Automatic type conversions for Python API (#2274)

Summary: Pull Request resolved: https://github.com/facebookresearch/faiss/pull/2274 All input matrices needed to be of the correct type and to be C-contiguous. This diff passes the main entry points of the api through `np.ascontiguousarray` so that the function parameters are transparently converted to the suitable format if needed. We did not have this before because users need to be made aware of the performance impact, but it seems that maybe usability is more useful. This diff is an alternative to D35007365 https://github.com/facebookresearch/faiss/pull/2250 Reviewed By: beauby Differential Revision: D35009612 fbshipit-source-id: fa0d5cfdfbff6b0916d47bd33c620e3ca9d5dd40
2022-03-30 05:42:08 -07:00 · 2022-03-30 05:42:08 -07:00 · 1806c6af27
parent b32abc95c2
commit 1806c6af27
2 changed files with 72 additions and 8 deletions
--- a/faiss/python/init.py
+++ b/faiss/python/init.py
@ -28,6 +28,16 @@ __version__ = "%d.%d.%d" % (FAISS_VERSION_MAJOR,
 # The C++ version of the classnames will be suffixed with _c
 ##################################################################

+# For most arrays we force the convesion to the target type with
+# np.ascontiguousarray, but for uint8 codes, we raise a type error
+# because it is unclear how the conversion should occur: with a view
+# (= cast) or conversion?
+def _check_dtype_uint8(codes):
+    if codes.dtype != 'uint8':
+        raise TypeError("Input argument %s must be ndarray of dtype "
+                " uint8, but found %s" % ("x", x.dtype))
+    return np.ascontiguousarray(codes)
+

 def replace_method(the_class, name, replacement, ignore_missing=False):
    """ Replaces a method in a class with another version. The old method
@ -60,8 +70,10 @@ def handle_Clustering():
            average to obtain the centroid (default is 1 for all training vectors).
        """
        n, d = x.shape
+        x = np.ascontiguousarray(x, dtype='float32')
        assert d == self.d
        if weights is not None:
+            weights = np.ascontiguousarray(weights, dtype='float32')
            assert weights.shape == (n, )
            self.train_c(n, swig_ptr(x), index, swig_ptr(weights))
        else:
@ -84,9 +96,11 @@ def handle_Clustering():
            average to obtain the centroid (default is 1 for all training vectors).
        """
        n, d = x.shape
+        x = _check_dtype_uint8(x)
        assert d == codec.sa_code_size()
        assert codec.d == index.d
        if weights is not None:
+            weights = np.ascontiguousarray(weights, dtype='float32')
            assert weights.shape == (n, )
            self.train_encoded_c(n, swig_ptr(x), codec, index, swig_ptr(weights))
        else:
@ -110,6 +124,7 @@ def handle_Clustering1D():
            Training vectors, shape (n, 1). `dtype` must be float32.
        """
        n, d = x.shape
+        x = np.ascontiguousarray(x, dtype='float32')
        assert d == self.d
        self.train_exact_c(n, swig_ptr(x))

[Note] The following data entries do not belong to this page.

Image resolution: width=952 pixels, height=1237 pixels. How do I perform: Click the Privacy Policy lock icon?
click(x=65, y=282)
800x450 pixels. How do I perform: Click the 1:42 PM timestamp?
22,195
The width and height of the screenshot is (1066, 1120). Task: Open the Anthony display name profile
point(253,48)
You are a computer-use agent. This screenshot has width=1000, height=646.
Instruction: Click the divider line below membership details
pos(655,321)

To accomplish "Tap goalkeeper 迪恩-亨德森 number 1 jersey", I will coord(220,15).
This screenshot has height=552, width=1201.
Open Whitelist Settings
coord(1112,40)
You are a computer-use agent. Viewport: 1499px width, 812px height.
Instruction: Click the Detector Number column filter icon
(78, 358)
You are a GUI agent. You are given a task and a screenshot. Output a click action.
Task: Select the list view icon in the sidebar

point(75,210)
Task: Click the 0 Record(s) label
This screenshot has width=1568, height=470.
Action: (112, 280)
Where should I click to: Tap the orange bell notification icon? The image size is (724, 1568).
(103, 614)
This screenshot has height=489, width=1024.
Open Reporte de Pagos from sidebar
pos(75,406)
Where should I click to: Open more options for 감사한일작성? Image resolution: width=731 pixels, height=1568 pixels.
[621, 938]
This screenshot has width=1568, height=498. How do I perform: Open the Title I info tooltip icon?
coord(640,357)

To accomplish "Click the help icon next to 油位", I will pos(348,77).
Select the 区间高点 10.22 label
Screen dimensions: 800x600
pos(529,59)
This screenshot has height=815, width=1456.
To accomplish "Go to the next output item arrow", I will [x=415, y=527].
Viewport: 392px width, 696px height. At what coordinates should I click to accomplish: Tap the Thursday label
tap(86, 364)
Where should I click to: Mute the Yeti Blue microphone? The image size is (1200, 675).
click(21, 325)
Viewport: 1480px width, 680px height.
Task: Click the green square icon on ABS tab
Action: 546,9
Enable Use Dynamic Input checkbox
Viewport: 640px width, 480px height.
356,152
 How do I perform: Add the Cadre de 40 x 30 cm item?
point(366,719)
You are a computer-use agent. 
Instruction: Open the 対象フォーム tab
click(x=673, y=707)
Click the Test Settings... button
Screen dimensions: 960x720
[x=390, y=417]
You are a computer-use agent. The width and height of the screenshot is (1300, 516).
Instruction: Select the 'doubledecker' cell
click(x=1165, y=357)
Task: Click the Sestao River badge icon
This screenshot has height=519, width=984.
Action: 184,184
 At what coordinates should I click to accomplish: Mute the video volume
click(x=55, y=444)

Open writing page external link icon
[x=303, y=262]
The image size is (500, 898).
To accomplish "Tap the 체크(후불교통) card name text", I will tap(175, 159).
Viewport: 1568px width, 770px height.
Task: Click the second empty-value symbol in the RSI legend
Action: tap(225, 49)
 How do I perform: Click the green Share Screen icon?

@ -130,6 +145,7 @@ def handle_Quantizer(the_class):
            Training vectors, shape (n, self.d). `dtype` must be float32.
        """
        n, d = x.shape
+        x = np.ascontiguousarray(x, dtype='float32')
        assert d == self.d
        self.train_c(n, swig_ptr(x))

@ -148,6 +164,7 @@ def handle_Quantizer(the_class):
            and `dtype` uint8.
        """
        n, d = x.shape
+        x = np.ascontiguousarray(x, dtype='float32')
        assert d == self.d
        codes = np.empty((n, self.code_size), dtype='uint8')
        self.compute_codes_c(swig_ptr(x), swig_ptr(codes), n)
@ -166,6 +183,7 @@ def handle_Quantizer(the_class):
            Reconstructed vectors for each code, shape `(n, d)` and `dtype` float32.
        """
        n, cs = codes.shape
+        codes = _check_dtype_uint8(codes)
        assert cs == self.code_size
        x = np.empty((n, self.d), dtype='float32')
        self.decode_c(swig_ptr(codes), swig_ptr(x), n)
@ -190,6 +208,8 @@ def handle_NSG(the_class):
        assert graph.ndim == 2
        assert graph.shape[0] == n
        K = graph.shape[1]
+        x = np.ascontiguousarray(x, dtype='float32')
+        graph = np.ascontiguousarray(graph, dtype='int64')
        self.build_c(n, swig_ptr(x), swig_ptr(graph), K)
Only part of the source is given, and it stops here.